== Segment start ==

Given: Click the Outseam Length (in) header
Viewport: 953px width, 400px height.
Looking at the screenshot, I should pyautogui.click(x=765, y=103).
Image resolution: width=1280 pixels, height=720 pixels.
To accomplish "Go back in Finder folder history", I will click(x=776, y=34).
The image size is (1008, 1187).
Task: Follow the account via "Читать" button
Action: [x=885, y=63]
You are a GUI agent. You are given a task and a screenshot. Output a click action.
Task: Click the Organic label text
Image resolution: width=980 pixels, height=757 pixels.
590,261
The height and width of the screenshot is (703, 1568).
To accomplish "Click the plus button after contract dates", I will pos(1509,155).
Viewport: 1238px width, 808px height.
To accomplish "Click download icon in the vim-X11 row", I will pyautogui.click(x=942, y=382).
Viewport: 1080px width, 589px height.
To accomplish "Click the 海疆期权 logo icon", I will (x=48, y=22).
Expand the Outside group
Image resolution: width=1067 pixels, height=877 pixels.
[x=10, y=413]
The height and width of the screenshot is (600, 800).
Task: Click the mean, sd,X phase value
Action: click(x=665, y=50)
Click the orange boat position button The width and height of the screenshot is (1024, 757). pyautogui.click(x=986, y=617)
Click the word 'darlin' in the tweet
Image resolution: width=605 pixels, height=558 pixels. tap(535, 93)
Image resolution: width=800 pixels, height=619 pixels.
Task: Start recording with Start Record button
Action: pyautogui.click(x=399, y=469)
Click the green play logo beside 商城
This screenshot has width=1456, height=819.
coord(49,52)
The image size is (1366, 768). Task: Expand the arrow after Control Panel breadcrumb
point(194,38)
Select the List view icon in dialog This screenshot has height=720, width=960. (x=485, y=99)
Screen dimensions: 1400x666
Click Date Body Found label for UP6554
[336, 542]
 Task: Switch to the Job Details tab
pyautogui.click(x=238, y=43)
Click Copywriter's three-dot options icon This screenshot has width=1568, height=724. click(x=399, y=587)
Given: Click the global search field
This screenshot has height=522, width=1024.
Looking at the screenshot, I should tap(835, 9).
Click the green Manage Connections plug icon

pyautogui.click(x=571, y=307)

== Segment end ==

Task details:
Return exactly the lines from the one containing "Task: Switch to the Job Details tab" through the last line of the records above, both included, and nothing else.

Solution to this task:
 Task: Switch to the Job Details tab
pyautogui.click(x=238, y=43)
Click Copywriter's three-dot options icon This screenshot has width=1568, height=724. click(x=399, y=587)
Given: Click the global search field
This screenshot has height=522, width=1024.
Looking at the screenshot, I should tap(835, 9).
Click the green Manage Connections plug icon

pyautogui.click(x=571, y=307)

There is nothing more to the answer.